All of these reasons could be solved by having a centralized tool where many different transcription models could be used, and without any data leaving the system. We found that there is a myriad of existing tools that allow for transcription, but we found none that would satisfy all of the following requirements:

  • Accessible: Run on open-source software that works on a fairly regular computer on popular platforms
  • Inclusive: Include an understandable and extendible mechanism to allow usage of multiple transcription tools, including ones written in Python (due to its popularity among Deep Learning solutions)
  • Efficient: allow for quick corrections, ideally through keyboard and dictation: transcribing with the tool must be faster than without it

The closest one that we found is ELAN, an amazing Java application released under GPLv3 license that runs on all popular platforms and features a Python backend. But ELAN is rather an annotation tool, and it wasn’t 100% clear that integrating Deep Learning models would be straightforward, and the following workflow efficient enough.
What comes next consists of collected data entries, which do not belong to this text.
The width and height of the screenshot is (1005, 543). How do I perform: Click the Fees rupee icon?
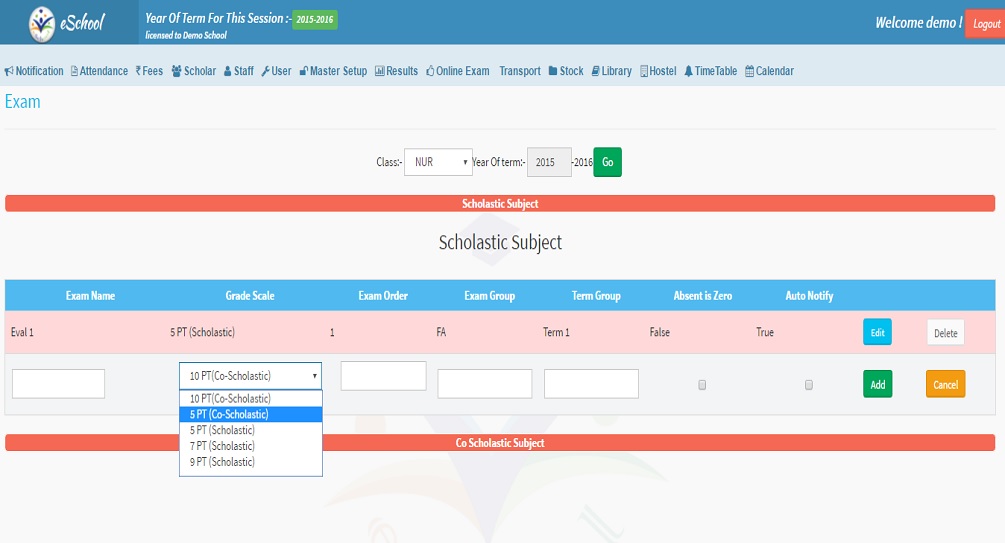139,71
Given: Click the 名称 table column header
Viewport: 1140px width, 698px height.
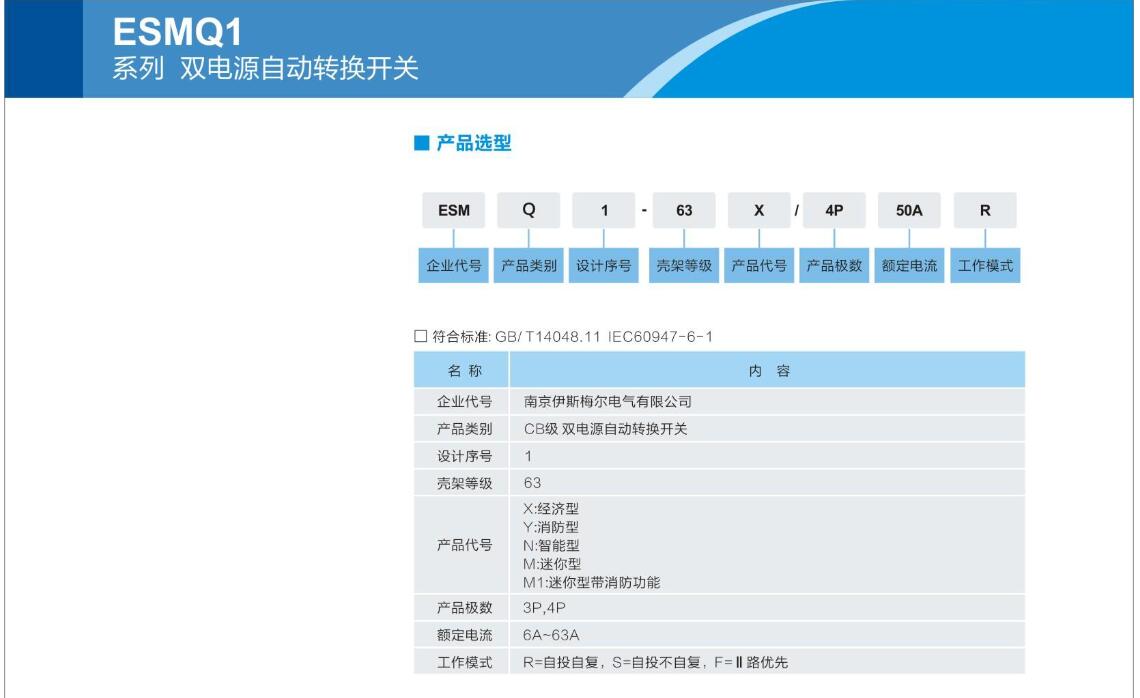Looking at the screenshot, I should click(x=463, y=371).
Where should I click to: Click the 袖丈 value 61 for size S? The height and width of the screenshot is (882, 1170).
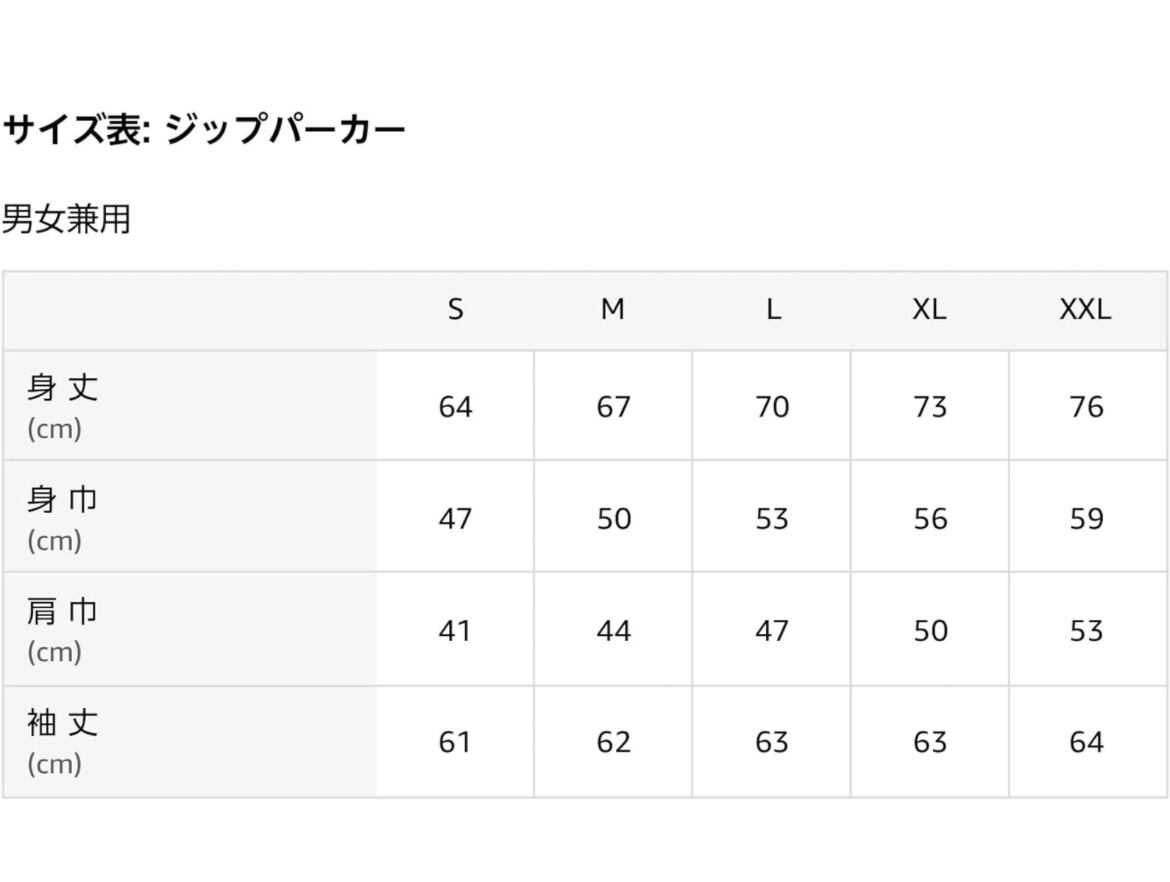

For this reason, we decided to rapidly develop an in-house solution, and release it to the public under an OSS license for added value. Behold the stt_gui!

In the next sections I’ll briefly discuss its main features and components. Note that the tool is a prototype and not intended as an enterprise solution. This said, users, feedback and contributions are most welcome!

Overview and Main Features

The tool is centered around the task of rapidly converting audio into text. For that, it exposes a single window with 3 elements:

  • Text editor: The central element is a regular text editor that allows users to type in text, as well as the typical operations like loading/saving contents into the filesystem, and cut/copy/paste/undo/redo.

  • Audio pane: The right element allows users to add various audio formats into a list, either by loading them from the filesystem or recording them. The element includes an audio player to reproduce the currently selected audio file. Added files can also be removed.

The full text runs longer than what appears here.